Output the line with "The height and width of the screenshot is (449, 1568)." and every following line to the end of the material, exactly as they appear.

[Start of Attachment]

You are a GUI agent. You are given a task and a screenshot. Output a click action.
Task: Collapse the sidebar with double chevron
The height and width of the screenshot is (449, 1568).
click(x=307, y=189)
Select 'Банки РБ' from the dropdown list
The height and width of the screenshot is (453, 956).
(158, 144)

[End of Attachment]

Result of this task:
The height and width of the screenshot is (449, 1568).
click(x=307, y=189)
Select 'Банки РБ' from the dropdown list
The height and width of the screenshot is (453, 956).
(158, 144)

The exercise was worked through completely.